To make the fostering process work effectively, it is essential that fostered pigs have colostrum. Little pigs with full tummies usually indicates that they have sucked. Where there is any doubt, artificial colostrum will help. Replacement milk formulas (e.g. SURVIVE) are helpful for pigs that have had colostrum but need additional milk.
These rules for fostering make it difficult to foster on small farms. The simplest approach is to not even bother if you can not foster within 24-48 hours of birth. It is better just to leave the pigs where they are and, as you are going past, top them up with artificial colostrum or milk replacer two or three times a day. If you have to foster to equalise pigs and teats, do it as early as you can. If you have to move big pigs, make sure they get colostrum and top them up with milk replacer as you move them. Give them a bit more over the next day or two to make sure they do not fall too far behind.

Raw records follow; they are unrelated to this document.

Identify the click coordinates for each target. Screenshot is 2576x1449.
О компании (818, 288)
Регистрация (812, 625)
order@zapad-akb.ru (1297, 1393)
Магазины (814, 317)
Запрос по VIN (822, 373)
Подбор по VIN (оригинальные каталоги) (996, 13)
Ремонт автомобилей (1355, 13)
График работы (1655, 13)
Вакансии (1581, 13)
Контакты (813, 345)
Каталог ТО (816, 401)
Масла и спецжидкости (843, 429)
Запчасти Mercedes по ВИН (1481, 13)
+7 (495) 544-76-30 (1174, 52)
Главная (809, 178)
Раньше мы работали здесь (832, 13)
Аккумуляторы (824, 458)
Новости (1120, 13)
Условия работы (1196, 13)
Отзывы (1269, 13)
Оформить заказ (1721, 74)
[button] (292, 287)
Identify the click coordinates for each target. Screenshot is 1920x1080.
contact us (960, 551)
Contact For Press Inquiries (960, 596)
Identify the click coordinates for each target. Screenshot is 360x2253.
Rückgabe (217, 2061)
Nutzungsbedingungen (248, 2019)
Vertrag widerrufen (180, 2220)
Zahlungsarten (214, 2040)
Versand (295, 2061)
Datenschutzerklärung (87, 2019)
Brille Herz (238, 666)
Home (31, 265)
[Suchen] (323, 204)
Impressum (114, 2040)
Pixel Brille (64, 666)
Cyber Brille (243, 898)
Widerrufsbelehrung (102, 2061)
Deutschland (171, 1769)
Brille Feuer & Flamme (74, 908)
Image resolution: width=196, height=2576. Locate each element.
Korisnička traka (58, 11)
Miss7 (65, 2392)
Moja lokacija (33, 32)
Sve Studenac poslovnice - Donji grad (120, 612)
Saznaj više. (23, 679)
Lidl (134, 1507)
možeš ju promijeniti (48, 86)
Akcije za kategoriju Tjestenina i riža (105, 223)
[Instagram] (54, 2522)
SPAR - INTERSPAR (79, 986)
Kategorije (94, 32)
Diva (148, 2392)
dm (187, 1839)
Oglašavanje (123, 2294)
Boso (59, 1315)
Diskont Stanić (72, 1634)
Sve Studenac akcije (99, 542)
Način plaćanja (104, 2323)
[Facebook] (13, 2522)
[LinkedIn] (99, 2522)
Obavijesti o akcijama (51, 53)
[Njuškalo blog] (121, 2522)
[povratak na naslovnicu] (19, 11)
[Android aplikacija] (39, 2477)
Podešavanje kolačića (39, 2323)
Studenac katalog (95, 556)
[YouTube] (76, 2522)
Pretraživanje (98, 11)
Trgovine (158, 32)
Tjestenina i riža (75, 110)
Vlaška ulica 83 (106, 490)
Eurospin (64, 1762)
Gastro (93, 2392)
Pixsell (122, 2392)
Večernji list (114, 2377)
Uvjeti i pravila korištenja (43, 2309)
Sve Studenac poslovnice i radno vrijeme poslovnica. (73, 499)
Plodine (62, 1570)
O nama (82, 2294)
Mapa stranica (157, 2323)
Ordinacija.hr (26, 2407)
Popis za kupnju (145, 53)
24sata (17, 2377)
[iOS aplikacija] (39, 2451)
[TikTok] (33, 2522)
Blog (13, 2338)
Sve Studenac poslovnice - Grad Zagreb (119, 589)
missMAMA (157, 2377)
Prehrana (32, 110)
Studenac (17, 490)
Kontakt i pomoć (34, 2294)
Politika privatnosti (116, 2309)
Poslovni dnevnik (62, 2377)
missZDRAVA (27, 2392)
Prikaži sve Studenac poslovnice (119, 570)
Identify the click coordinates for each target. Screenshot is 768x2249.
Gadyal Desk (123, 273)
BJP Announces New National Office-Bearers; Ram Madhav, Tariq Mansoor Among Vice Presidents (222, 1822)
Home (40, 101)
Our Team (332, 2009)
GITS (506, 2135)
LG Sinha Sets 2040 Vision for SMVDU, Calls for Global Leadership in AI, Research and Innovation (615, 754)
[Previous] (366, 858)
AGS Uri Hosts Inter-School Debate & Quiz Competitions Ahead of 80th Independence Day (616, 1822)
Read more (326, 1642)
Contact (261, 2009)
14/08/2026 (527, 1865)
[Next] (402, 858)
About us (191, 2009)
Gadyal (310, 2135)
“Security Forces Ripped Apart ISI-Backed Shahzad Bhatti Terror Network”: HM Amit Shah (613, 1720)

Weaning a litter off a good milking sow early and giving her a new foster litter to nurse can run the risk of keeping her longer in the system. It will reduce litters per sow a year, but it may not hurt too much because the next litter size will be larger because of a longer lactation length. Feeding levels for the foster mother must reflect the increased nutritional drain on her. She will need about 7 kg feed per day.
- Sow 4 is a good milker and will make a good foster mother. She's a young sow with relatively small teats. Wean her litter at about 10 days of age to a supplementary rearing unit.
- Sows 1, 2, 3 have good litters with some small pigs. Within the first 24 hours of life make sure the smallest pigs (shaded) get colostrum (by stomach tube if necessary).
- Move the smallest pigs to sow 4. If in doubt about whether they've sucked, top them up with 10 ml of colostrum or by stomach tube to make sure their energy reserves aren't depleted. If supplementary feeding is the only source of milk, give them 12 ml/kg/hour.
- Use careful judgement as to whether you move the largest pig from sow 3 to sow 1 to balance numbers. It's breaking the rules and the fostered pig will fall behind but, you might do it if you doubt the capacity of sow 3 to rear her litter.
- The supplementary rearing unit must be well heated, kept very clean and the pigs provided with a high-quality ration.